▶ _Set problem_
Copy out, word for word, the part of the entries that opens with the line containing "Given: Select the" and closes with the line containing "click(x=12, y=231)", keeping both of those lines. Leave the pictures out.

(Data entries)
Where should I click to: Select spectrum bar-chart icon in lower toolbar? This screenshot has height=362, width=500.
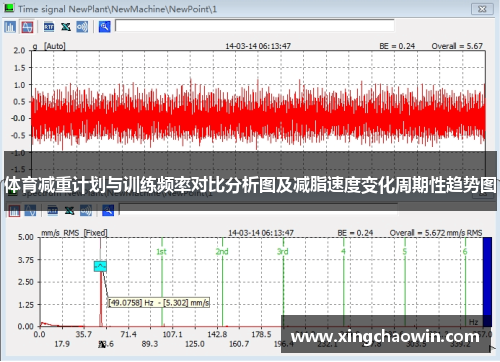click(x=14, y=211)
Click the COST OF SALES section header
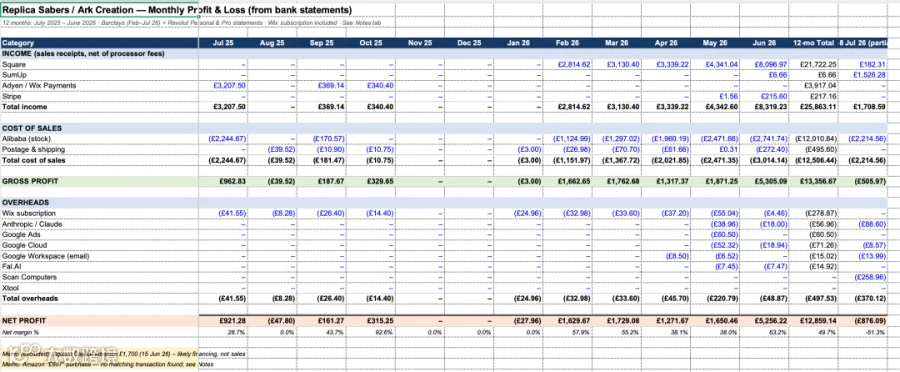Screen dimensions: 900x372 click(x=32, y=129)
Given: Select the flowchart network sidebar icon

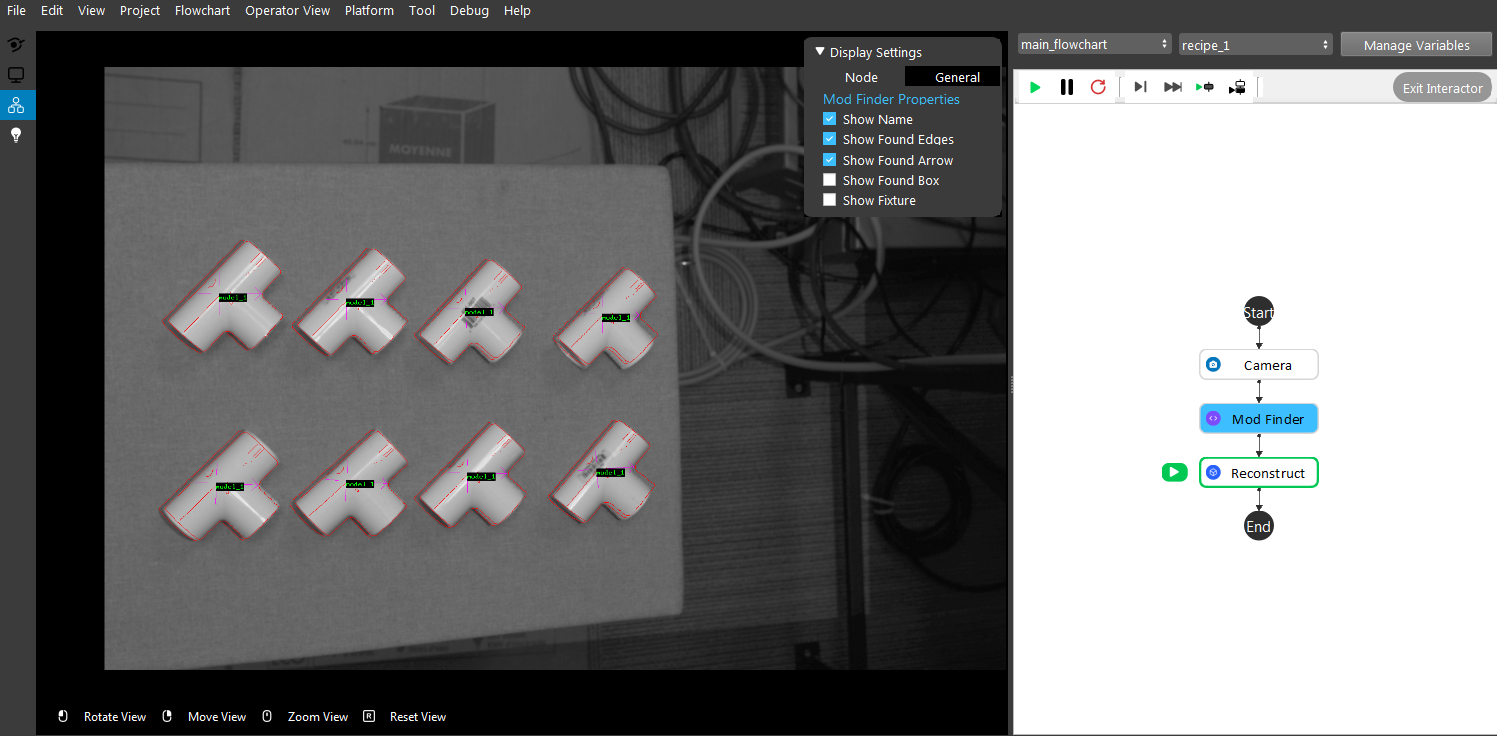Looking at the screenshot, I should [16, 105].
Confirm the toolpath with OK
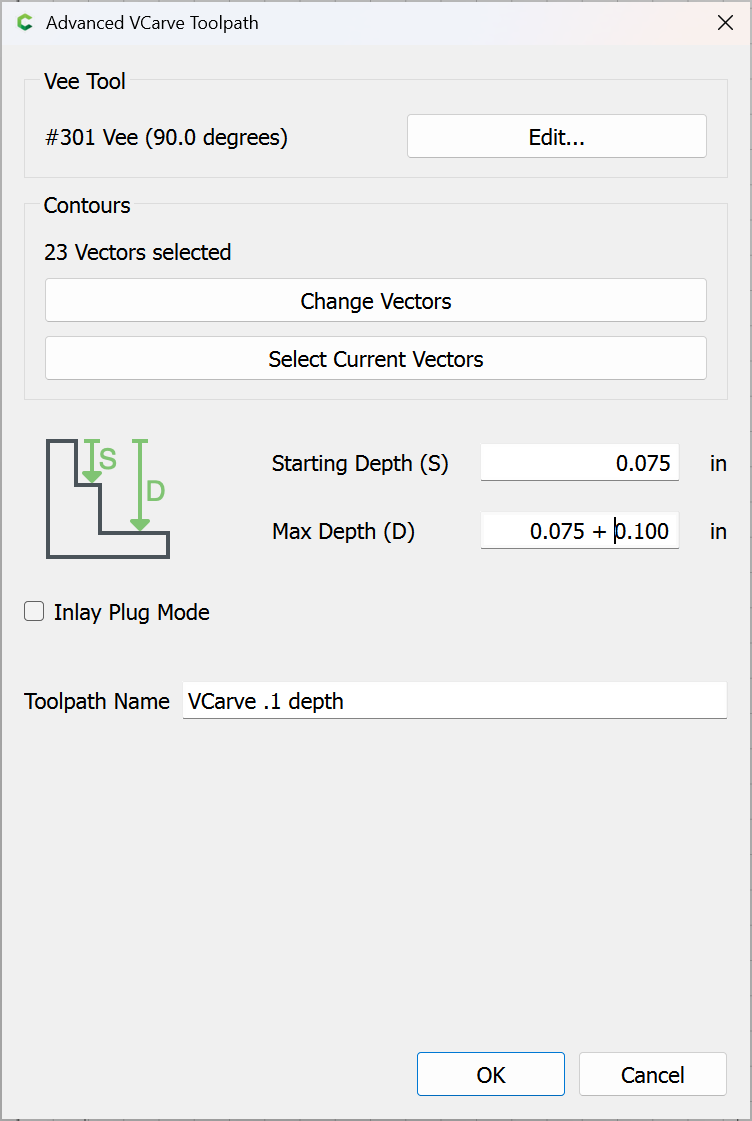Image resolution: width=752 pixels, height=1121 pixels. pos(491,1075)
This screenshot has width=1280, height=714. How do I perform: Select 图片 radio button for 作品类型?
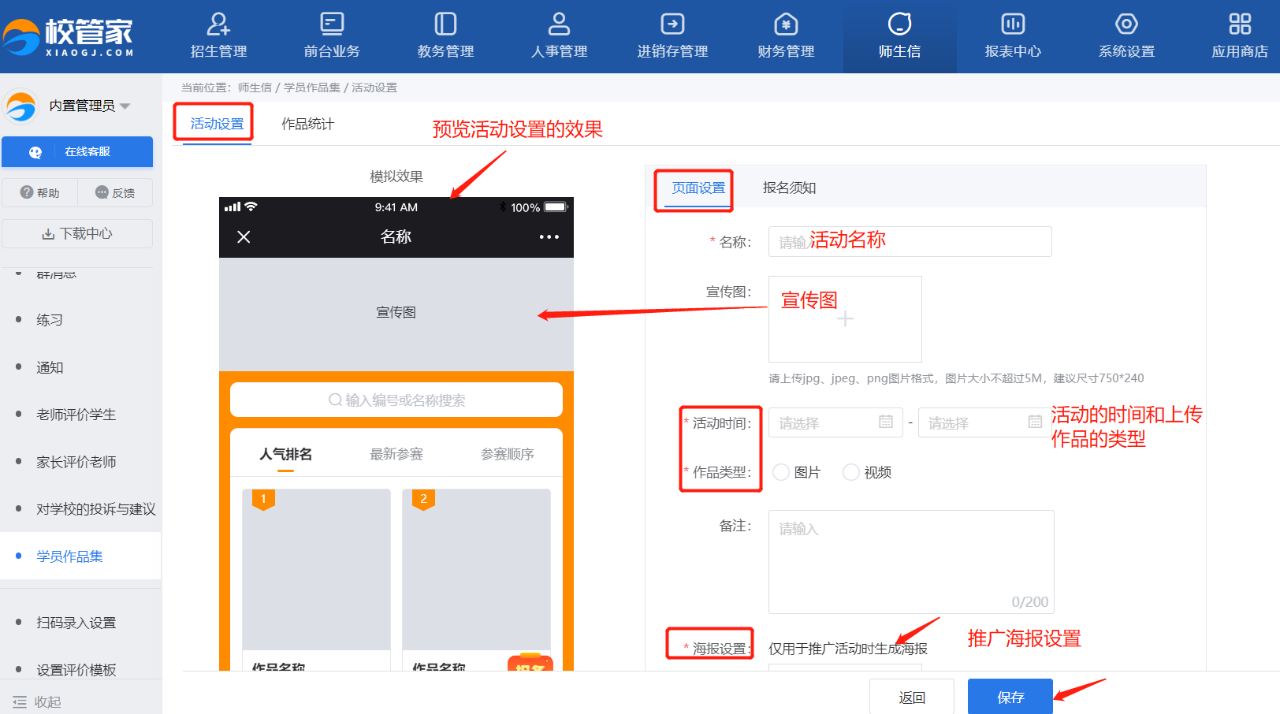[781, 472]
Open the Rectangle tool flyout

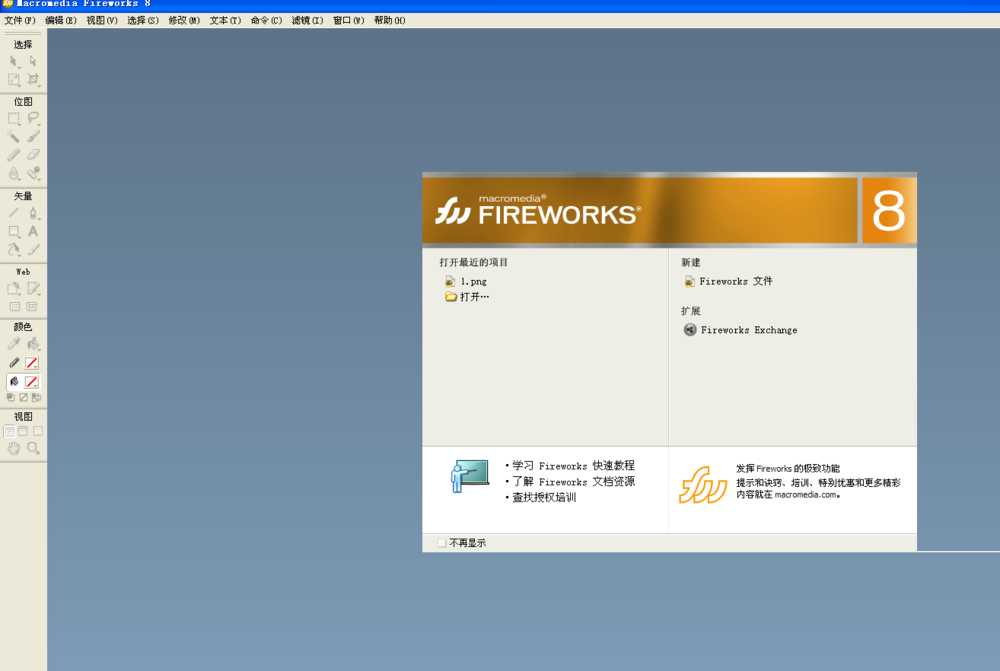click(x=12, y=231)
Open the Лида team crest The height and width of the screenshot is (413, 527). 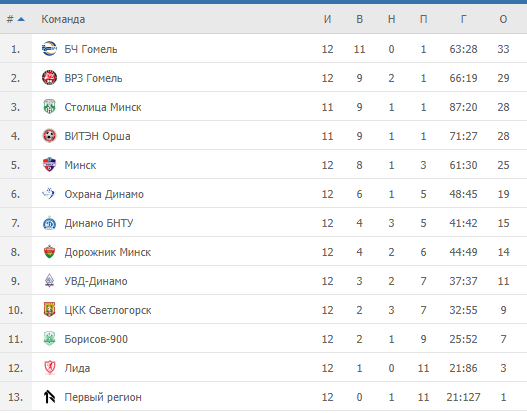coord(49,368)
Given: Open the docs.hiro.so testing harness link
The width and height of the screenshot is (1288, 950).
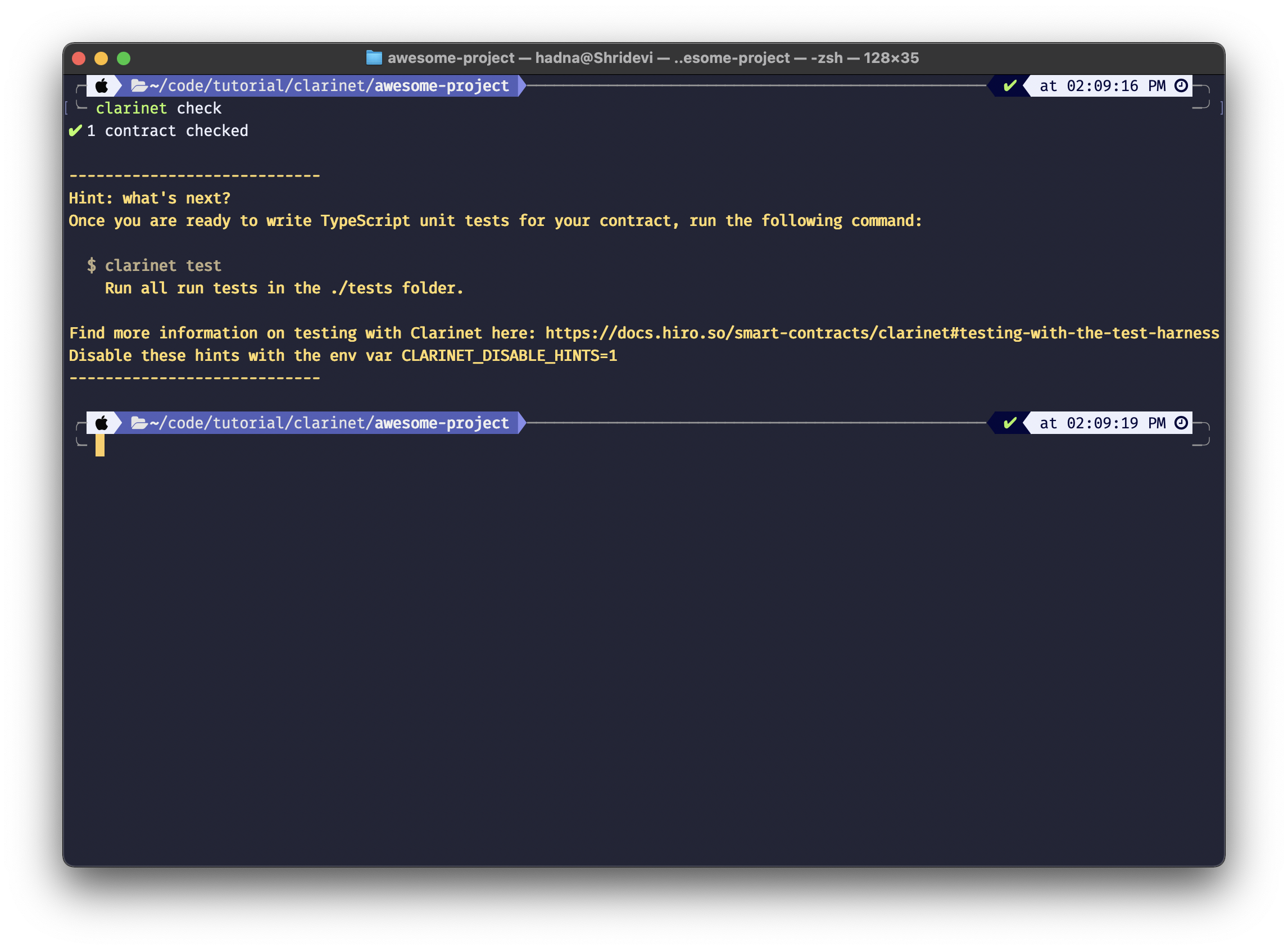Looking at the screenshot, I should (882, 333).
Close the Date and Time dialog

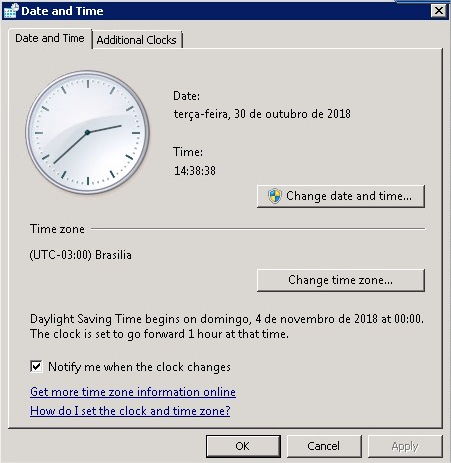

▶ _Answer in full_
Given: Select the flowchart network sidebar icon

Looking at the screenshot, I should [16, 105].
Confirm the toolpath with OK
Image resolution: width=752 pixels, height=1121 pixels. pos(491,1075)
This screenshot has width=1280, height=714. How do I perform: Select 图片 radio button for 作品类型?
[781, 472]
Open the Rectangle tool flyout

click(x=12, y=231)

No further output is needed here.